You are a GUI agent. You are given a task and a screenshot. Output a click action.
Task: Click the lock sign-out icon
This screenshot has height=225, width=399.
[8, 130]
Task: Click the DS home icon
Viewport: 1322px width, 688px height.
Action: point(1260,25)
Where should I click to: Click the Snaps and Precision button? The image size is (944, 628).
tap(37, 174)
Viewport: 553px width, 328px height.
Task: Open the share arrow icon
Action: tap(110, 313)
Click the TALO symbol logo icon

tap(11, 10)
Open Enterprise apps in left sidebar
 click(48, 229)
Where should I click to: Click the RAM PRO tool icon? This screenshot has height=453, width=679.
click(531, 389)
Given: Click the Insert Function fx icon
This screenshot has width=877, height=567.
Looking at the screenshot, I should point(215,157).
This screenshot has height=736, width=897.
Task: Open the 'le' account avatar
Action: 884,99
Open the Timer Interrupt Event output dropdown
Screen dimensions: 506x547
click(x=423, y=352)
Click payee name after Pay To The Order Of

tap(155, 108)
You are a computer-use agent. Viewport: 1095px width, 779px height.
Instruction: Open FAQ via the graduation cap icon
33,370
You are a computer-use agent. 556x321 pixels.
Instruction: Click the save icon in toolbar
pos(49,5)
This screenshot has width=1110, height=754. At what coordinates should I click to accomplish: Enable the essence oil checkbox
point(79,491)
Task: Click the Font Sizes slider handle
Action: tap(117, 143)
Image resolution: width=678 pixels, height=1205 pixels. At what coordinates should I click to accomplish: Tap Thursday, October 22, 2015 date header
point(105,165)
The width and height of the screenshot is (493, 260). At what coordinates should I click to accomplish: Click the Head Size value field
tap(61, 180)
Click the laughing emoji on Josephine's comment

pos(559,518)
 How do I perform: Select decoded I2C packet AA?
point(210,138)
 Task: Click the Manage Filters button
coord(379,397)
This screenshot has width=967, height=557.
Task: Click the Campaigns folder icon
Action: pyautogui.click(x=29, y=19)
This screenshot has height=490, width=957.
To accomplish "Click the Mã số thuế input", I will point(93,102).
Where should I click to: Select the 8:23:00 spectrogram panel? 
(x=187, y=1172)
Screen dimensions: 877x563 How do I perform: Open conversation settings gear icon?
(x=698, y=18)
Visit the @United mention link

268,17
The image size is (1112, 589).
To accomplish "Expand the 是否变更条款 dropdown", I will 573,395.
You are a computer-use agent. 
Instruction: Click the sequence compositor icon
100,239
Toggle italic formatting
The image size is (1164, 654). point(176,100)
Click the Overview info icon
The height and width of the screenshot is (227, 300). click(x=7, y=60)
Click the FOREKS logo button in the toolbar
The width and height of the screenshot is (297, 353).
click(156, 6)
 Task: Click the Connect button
+++
_WHAT IS NEEDED:_ Could you copy exactly the lines from the one containing "Toggle italic formatting" through the end of the records above, and nothing more?

_RESPONSE AREA:_
Toggle italic formatting
The image size is (1164, 654). point(176,100)
Click the Overview info icon
The height and width of the screenshot is (227, 300). click(x=7, y=60)
Click the FOREKS logo button in the toolbar
The width and height of the screenshot is (297, 353).
click(156, 6)
 Task: Click the Connect button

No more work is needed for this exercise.